### Given data
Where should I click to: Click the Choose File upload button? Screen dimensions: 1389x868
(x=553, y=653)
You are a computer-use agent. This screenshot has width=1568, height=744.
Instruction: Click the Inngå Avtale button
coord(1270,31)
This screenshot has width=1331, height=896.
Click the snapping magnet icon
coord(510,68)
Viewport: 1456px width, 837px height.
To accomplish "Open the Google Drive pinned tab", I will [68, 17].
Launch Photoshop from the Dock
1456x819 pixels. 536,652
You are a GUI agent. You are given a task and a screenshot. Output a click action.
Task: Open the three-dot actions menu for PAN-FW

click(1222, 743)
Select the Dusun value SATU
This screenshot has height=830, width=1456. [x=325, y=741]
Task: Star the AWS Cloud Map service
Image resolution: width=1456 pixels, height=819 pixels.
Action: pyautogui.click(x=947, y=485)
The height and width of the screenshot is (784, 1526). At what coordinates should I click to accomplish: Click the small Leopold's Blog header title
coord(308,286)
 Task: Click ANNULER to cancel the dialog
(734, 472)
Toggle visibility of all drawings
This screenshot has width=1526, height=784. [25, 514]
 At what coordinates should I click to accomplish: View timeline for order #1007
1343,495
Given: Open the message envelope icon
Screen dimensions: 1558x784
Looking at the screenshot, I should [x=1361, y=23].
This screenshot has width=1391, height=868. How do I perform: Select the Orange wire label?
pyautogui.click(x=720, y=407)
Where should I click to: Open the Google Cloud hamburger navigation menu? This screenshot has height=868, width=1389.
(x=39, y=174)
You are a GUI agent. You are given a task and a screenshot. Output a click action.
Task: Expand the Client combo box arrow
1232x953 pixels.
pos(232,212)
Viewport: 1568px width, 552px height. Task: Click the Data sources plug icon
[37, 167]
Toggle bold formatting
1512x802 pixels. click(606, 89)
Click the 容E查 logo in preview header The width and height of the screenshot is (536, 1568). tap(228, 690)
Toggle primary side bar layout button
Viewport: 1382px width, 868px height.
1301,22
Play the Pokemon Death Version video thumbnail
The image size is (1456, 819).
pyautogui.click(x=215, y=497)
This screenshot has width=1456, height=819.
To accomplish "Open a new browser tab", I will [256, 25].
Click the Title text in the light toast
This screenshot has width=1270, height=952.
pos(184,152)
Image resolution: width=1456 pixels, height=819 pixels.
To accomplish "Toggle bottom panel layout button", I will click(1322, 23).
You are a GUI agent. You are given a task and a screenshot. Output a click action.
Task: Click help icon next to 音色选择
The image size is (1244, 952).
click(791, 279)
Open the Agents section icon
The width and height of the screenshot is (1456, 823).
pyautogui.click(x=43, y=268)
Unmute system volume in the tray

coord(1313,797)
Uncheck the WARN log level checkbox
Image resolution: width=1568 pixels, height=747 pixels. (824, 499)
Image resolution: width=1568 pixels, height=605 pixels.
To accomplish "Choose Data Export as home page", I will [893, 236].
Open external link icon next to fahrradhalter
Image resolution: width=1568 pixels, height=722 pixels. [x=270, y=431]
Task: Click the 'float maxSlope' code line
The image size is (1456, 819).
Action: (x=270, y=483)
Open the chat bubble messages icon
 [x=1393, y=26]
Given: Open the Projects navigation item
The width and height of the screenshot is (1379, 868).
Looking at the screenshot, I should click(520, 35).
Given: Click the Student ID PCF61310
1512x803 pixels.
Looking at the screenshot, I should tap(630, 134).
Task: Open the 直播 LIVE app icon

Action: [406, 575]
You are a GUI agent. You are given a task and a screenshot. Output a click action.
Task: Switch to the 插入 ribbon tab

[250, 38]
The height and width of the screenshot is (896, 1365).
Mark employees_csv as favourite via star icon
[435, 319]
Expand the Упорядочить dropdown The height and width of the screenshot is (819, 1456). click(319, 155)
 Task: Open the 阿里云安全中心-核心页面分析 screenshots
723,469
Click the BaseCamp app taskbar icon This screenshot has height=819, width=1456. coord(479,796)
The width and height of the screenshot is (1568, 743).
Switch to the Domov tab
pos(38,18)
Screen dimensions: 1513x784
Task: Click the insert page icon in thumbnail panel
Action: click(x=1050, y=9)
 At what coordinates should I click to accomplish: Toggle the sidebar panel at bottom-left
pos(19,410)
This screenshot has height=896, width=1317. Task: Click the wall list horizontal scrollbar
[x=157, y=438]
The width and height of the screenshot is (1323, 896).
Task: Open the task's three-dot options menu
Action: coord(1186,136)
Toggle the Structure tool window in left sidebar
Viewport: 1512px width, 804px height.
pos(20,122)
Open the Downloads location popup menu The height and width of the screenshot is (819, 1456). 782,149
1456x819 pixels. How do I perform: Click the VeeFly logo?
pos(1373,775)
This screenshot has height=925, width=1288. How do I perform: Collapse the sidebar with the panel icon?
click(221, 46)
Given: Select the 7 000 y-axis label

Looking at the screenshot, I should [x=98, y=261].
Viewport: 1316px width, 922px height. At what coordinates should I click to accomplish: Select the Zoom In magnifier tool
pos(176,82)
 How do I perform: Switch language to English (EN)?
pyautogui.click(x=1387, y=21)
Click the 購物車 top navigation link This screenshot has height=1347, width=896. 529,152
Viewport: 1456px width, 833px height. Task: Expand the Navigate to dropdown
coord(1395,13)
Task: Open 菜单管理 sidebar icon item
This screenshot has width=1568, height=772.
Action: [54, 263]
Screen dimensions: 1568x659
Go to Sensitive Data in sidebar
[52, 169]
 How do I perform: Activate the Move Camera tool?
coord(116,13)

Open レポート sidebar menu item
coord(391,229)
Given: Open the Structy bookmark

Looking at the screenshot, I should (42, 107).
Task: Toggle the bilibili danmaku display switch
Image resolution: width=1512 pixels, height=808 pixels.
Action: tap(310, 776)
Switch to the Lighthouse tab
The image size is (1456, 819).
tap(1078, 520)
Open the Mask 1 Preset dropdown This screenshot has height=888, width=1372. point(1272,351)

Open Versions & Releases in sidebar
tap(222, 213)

### What you have to do
Each of the entries above needs to be given again exactly.

### Answer section
Where should I click to: Click the Choose File upload button? Screen dimensions: 1389x868
(x=553, y=653)
You are a computer-use agent. This screenshot has width=1568, height=744.
Instruction: Click the Inngå Avtale button
coord(1270,31)
This screenshot has width=1331, height=896.
Click the snapping magnet icon
coord(510,68)
Viewport: 1456px width, 837px height.
To accomplish "Open the Google Drive pinned tab", I will [68, 17].
Launch Photoshop from the Dock
1456x819 pixels. 536,652
You are a GUI agent. You are given a task and a screenshot. Output a click action.
Task: Open the three-dot actions menu for PAN-FW

click(1222, 743)
Select the Dusun value SATU
This screenshot has height=830, width=1456. [x=325, y=741]
Task: Star the AWS Cloud Map service
Image resolution: width=1456 pixels, height=819 pixels.
Action: pyautogui.click(x=947, y=485)
The height and width of the screenshot is (784, 1526). At what coordinates should I click to accomplish: Click the small Leopold's Blog header title
coord(308,286)
 Task: Click ANNULER to cancel the dialog
(734, 472)
Toggle visibility of all drawings
This screenshot has width=1526, height=784. [25, 514]
 At what coordinates should I click to accomplish: View timeline for order #1007
1343,495
Given: Open the message envelope icon
Screen dimensions: 1558x784
Looking at the screenshot, I should [x=1361, y=23].
This screenshot has width=1391, height=868. How do I perform: Select the Orange wire label?
pyautogui.click(x=720, y=407)
Where should I click to: Open the Google Cloud hamburger navigation menu? This screenshot has height=868, width=1389.
(x=39, y=174)
You are a GUI agent. You are given a task and a screenshot. Output a click action.
Task: Expand the Client combo box arrow
1232x953 pixels.
pos(232,212)
Viewport: 1568px width, 552px height. Task: Click the Data sources plug icon
[37, 167]
Toggle bold formatting
1512x802 pixels. click(606, 89)
Click the 容E查 logo in preview header The width and height of the screenshot is (536, 1568). tap(228, 690)
Toggle primary side bar layout button
Viewport: 1382px width, 868px height.
1301,22
Play the Pokemon Death Version video thumbnail
The image size is (1456, 819).
pyautogui.click(x=215, y=497)
This screenshot has width=1456, height=819.
To accomplish "Open a new browser tab", I will [256, 25].
Click the Title text in the light toast
This screenshot has width=1270, height=952.
pos(184,152)
Image resolution: width=1456 pixels, height=819 pixels.
To accomplish "Toggle bottom panel layout button", I will click(1322, 23).
You are a GUI agent. You are given a task and a screenshot. Output a click action.
Task: Click help icon next to 音色选择
The image size is (1244, 952).
click(791, 279)
Open the Agents section icon
The width and height of the screenshot is (1456, 823).
pyautogui.click(x=43, y=268)
Unmute system volume in the tray

coord(1313,797)
Uncheck the WARN log level checkbox
Image resolution: width=1568 pixels, height=747 pixels. (824, 499)
Image resolution: width=1568 pixels, height=605 pixels.
To accomplish "Choose Data Export as home page", I will [893, 236].
Open external link icon next to fahrradhalter
Image resolution: width=1568 pixels, height=722 pixels. [x=270, y=431]
Task: Click the 'float maxSlope' code line
The image size is (1456, 819).
Action: (x=270, y=483)
Open the chat bubble messages icon
 [x=1393, y=26]
Given: Open the Projects navigation item
The width and height of the screenshot is (1379, 868).
Looking at the screenshot, I should click(520, 35).
Given: Click the Student ID PCF61310
1512x803 pixels.
Looking at the screenshot, I should tap(630, 134).
Task: Open the 直播 LIVE app icon

Action: [406, 575]
You are a GUI agent. You are given a task and a screenshot. Output a click action.
Task: Switch to the 插入 ribbon tab

[250, 38]
The height and width of the screenshot is (896, 1365).
Mark employees_csv as favourite via star icon
[435, 319]
Expand the Упорядочить dropdown The height and width of the screenshot is (819, 1456). click(319, 155)
 Task: Open the 阿里云安全中心-核心页面分析 screenshots
723,469
Click the BaseCamp app taskbar icon This screenshot has height=819, width=1456. coord(479,796)
The width and height of the screenshot is (1568, 743).
Switch to the Domov tab
pos(38,18)
Screen dimensions: 1513x784
Task: Click the insert page icon in thumbnail panel
Action: click(x=1050, y=9)
 At what coordinates should I click to accomplish: Toggle the sidebar panel at bottom-left
pos(19,410)
This screenshot has height=896, width=1317. Task: Click the wall list horizontal scrollbar
[x=157, y=438]
The width and height of the screenshot is (1323, 896).
Task: Open the task's three-dot options menu
Action: coord(1186,136)
Toggle the Structure tool window in left sidebar
Viewport: 1512px width, 804px height.
pos(20,122)
Open the Downloads location popup menu The height and width of the screenshot is (819, 1456). 782,149
1456x819 pixels. How do I perform: Click the VeeFly logo?
pos(1373,775)
This screenshot has height=925, width=1288. How do I perform: Collapse the sidebar with the panel icon?
click(221, 46)
Given: Select the 7 000 y-axis label

Looking at the screenshot, I should [x=98, y=261].
Viewport: 1316px width, 922px height. At what coordinates should I click to accomplish: Select the Zoom In magnifier tool
pos(176,82)
 How do I perform: Switch language to English (EN)?
pyautogui.click(x=1387, y=21)
Click the 購物車 top navigation link This screenshot has height=1347, width=896. 529,152
Viewport: 1456px width, 833px height. Task: Expand the Navigate to dropdown
coord(1395,13)
Task: Open 菜单管理 sidebar icon item
This screenshot has width=1568, height=772.
Action: [54, 263]
Screen dimensions: 1568x659
Go to Sensitive Data in sidebar
[52, 169]
 How do I perform: Activate the Move Camera tool?
coord(116,13)

Open レポート sidebar menu item
coord(391,229)
Given: Open the Structy bookmark

Looking at the screenshot, I should (42, 107).
Task: Toggle the bilibili danmaku display switch
Image resolution: width=1512 pixels, height=808 pixels.
Action: tap(310, 776)
Switch to the Lighthouse tab
The image size is (1456, 819).
tap(1078, 520)
Open the Mask 1 Preset dropdown This screenshot has height=888, width=1372. point(1272,351)

Open Versions & Releases in sidebar
tap(222, 213)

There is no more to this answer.